-- Input follows --

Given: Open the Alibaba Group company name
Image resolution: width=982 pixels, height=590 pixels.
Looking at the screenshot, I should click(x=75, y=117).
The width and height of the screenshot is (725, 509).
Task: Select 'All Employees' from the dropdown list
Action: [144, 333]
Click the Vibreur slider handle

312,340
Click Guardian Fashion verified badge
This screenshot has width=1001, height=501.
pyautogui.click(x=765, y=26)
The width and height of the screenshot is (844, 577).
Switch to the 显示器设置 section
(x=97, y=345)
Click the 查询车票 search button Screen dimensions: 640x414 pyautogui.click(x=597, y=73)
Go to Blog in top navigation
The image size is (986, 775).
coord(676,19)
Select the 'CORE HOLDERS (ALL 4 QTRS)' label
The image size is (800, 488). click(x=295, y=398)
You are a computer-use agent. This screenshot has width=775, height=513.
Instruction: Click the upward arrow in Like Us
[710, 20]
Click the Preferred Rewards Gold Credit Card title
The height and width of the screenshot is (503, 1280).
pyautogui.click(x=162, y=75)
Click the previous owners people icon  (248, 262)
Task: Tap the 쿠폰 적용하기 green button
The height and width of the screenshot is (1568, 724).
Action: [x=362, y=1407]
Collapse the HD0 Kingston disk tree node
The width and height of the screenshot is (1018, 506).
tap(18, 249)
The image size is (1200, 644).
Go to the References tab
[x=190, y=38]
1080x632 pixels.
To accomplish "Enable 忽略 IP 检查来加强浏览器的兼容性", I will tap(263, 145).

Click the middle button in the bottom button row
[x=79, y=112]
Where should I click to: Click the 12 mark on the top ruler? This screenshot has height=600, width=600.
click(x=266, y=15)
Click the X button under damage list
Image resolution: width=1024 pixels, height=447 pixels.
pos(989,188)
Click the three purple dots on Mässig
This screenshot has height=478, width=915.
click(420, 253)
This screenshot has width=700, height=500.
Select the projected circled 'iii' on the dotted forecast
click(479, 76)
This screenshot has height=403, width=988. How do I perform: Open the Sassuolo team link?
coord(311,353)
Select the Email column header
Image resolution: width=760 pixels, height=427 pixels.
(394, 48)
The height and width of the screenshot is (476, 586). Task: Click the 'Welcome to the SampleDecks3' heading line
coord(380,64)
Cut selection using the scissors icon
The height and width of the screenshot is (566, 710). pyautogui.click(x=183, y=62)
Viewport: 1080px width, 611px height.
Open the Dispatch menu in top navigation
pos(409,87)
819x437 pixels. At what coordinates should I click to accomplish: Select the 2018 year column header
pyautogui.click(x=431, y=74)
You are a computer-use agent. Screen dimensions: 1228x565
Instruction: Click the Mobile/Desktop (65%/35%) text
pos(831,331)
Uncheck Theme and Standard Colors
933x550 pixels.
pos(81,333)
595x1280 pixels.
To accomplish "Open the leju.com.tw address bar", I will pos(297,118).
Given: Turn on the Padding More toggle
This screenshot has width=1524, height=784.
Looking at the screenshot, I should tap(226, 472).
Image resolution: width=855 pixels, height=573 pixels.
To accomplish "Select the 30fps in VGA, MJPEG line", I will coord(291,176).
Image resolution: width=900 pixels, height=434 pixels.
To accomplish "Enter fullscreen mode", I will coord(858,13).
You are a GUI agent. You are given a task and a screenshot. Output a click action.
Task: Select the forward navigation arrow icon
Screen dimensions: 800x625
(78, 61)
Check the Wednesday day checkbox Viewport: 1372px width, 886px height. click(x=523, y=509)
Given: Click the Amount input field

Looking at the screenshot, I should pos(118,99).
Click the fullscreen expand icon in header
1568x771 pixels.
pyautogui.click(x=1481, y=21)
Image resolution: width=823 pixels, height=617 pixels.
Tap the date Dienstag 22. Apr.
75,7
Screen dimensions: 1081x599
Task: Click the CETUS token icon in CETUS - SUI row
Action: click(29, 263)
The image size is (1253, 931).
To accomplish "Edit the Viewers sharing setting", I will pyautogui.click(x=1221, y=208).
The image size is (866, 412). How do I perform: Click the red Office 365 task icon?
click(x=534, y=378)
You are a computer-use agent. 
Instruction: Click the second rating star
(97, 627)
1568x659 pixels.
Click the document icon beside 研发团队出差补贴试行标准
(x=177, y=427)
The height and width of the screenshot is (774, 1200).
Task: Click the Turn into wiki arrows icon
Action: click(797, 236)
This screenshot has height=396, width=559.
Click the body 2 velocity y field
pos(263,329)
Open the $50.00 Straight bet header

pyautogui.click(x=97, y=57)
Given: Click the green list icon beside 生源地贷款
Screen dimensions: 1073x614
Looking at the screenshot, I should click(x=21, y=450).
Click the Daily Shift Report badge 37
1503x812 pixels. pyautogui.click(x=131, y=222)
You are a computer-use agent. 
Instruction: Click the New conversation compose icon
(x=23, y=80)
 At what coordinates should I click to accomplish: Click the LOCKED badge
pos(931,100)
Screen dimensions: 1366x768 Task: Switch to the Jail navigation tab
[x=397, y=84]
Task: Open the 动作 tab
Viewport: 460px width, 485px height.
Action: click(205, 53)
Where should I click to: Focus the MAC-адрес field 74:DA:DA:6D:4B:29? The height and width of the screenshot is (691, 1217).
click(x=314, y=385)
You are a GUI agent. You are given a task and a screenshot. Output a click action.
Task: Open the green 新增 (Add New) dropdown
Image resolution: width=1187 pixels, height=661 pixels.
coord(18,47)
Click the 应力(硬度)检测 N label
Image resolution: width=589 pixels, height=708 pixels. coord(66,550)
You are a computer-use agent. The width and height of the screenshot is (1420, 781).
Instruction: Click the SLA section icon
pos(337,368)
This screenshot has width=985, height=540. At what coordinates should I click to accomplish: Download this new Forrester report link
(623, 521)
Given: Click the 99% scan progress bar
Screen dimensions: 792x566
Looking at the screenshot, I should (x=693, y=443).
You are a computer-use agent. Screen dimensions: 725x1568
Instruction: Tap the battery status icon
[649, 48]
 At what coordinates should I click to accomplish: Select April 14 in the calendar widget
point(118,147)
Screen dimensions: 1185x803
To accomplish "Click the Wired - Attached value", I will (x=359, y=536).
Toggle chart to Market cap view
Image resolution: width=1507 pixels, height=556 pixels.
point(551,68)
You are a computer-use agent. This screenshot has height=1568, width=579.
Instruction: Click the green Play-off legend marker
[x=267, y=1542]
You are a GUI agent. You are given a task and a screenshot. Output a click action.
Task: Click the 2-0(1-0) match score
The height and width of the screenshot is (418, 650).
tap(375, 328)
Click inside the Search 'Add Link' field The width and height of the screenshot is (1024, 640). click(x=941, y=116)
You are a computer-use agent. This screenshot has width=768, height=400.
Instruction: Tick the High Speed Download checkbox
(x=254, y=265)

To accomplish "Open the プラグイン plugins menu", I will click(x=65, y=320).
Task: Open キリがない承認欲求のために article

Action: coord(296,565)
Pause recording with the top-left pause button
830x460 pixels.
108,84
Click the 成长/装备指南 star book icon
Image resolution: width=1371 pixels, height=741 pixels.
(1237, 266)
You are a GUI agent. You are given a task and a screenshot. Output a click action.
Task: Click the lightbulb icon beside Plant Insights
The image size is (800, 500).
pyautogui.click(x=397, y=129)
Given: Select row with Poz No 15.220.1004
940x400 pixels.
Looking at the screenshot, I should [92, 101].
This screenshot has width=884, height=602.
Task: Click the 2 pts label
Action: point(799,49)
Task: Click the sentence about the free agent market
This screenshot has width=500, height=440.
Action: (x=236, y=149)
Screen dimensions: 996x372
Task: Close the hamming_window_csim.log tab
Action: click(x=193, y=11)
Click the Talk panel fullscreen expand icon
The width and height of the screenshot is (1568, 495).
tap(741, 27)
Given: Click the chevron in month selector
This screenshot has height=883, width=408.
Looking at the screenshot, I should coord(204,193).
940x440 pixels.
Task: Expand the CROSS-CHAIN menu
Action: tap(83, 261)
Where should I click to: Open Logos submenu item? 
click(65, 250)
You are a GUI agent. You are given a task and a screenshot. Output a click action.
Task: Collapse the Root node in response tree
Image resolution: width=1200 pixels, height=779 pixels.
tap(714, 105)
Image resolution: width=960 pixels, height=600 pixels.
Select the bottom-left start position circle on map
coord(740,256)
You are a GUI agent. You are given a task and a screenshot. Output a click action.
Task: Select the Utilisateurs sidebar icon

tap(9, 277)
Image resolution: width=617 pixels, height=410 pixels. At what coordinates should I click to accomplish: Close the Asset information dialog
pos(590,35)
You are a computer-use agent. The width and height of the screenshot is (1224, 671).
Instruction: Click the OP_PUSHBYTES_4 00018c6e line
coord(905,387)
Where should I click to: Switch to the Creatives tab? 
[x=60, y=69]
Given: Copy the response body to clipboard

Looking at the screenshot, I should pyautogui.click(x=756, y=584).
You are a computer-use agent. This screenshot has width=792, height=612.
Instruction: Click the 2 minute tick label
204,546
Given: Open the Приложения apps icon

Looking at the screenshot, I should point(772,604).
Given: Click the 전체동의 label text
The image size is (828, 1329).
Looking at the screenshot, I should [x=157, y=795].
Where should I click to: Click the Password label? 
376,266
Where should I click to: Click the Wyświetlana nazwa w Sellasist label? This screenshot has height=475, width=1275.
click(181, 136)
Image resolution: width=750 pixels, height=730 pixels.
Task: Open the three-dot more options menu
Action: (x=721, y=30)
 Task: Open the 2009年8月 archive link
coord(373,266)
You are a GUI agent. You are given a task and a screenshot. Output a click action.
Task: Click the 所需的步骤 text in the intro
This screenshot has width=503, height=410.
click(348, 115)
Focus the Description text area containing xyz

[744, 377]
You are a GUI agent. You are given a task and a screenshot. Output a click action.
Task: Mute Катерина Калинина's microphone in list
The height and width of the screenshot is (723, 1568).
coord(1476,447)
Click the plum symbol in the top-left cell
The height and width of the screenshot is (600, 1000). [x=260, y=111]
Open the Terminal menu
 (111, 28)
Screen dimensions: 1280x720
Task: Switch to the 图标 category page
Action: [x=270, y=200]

-- Input concluded --

▶ **Problem details**
Show, from the records above, every line that includes "node".

▶ **Response**
Collapse the HD0 Kingston disk tree node
Task: Collapse the Root node in response tree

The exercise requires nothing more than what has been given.